John's face had to be burning. He could hear the blood rushing through his ears with every beat of his heart and Rodney's voice just saying whatever he was thinking, talking about John's body, how it looked and what he wanted to do with it and he just kept talking and talking and talking until John came.

"You'll stay, right?" Rodney said, already rubbing himself off against John's thigh. "So we can do this again?"

"Yeah." John took a hold of Rodney's flexing ass, two big handfuls, and just let him ride.

When John woke up the next day, he learned McKay was not nearly so accommodating in the morning. He demanded a blowjob and a cup of coffee as his due for having saved the city -- "Yet again!" -- refused to share the shower with John, then ran off for the labs. John got dressed and headed out to find Elizabeth.

"You have coffee yet?" he asked, a mug in each hand.

She was standing on her favorite balcony, the sixth floor above the cafeteria, the one that looked out on the inhabited area of the city. The morning light sparkled off the ocean, and Elizabeth reached for one of the mugs and curled her fingers around it like she was chilly, though the sun was warm on John's face. "Thanks," she said, leaning in close and inhaling the steam.

John took a draw off his coffee and stepped up to the railing next to Weir, leaned out and looked at the city, people moving around, waking up, leaving their quarters, starting their days.

He thought of Rodney, in the lab, fistful of donut and probably already yelling at the staff. Large and in charge. Of waking up to him in the middle of the night, his hands carding through John's hair, his voice quiet, "You think you're faking your way through life, but you don't fool me." John had snuffled into the pillow, trying to hide the involuntary twitch of his shoulders, but Rodney just kept petting him, running a thumb down his sideburn. "And, also, you should know, you are so obviously not sleeping. I know you're awake." Caught, John had stared out into the darkness with the one eye that wasn't smashed into the pillow. Rodney touched the soft spot behind John's ear, and John took a few seconds to fight with himself, then rolled over and pressed his face into Rodney's neck, curled one arm around his waist, and gave in.

"So," John said, planting his feet on the balcony. "Yesterday, big day. Weird day."

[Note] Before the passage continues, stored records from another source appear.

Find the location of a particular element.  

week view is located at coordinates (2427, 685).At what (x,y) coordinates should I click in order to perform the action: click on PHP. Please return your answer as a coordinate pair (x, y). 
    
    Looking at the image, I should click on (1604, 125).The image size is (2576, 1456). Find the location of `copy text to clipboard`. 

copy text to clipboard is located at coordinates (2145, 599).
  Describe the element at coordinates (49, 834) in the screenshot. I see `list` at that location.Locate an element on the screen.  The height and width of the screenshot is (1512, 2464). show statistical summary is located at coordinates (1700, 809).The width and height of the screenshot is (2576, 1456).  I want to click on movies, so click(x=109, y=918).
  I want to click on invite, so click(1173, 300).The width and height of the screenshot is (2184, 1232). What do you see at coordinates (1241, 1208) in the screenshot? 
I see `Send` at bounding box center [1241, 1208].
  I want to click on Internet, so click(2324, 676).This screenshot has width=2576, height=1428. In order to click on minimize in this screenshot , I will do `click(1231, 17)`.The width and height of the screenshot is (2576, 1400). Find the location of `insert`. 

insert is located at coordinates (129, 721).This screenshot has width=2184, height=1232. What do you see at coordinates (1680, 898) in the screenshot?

"We got the team home," Elizabeth said. Then she exhaled and took a sip of coffee. "Weird, and, unusual. John, you know how much I value you, not just as a leader and a military expert but also as a friend."

This was going to be more okay than John had feared. "Right," he agreed. "Me too. I mean, I value you. You're my friend."

She leaned on the balcony railing beside him. "Yes," she said. "Good."

"John Sheppard!" Rodney yelled over the comm, apparently experimenting with safe forms of public address.

John keyed his radio. "Yeah, McKay?"

"Did we bring nerve gas? Tell me we brought nerve gas."

Weir raised an eyebrow and joined in. "Rodney, what's going on down there?"

"Dr. Bing's angry tree had angry babies and now they're swarming all over the labs. I've got splinters in the most uncomfortable places!"

"Rodney," John warned.

"My hands! On my hands! I can't type like this!"

There was a shout. There was more shouting. There was Zelenka: "Quit complaining about working here, you have entire work AREA --" and then Rodney went "Hmmph!" and the radio cut out.

Elizabeth laid a hand on John's arm, nodded her head over her mug in the international gesture for "thanks for the coffee," and went back inside.

It really was a nice day, breeze coming in off the mainland, a good day for flying. There could even be a picnic later, if certain geniuses played their cards right, over on the Athosian beach behind the bluffs. McKay wasn't the only one who risked his ass to save this city and there were plenty of people who owed John favors. There were lots of possibilities.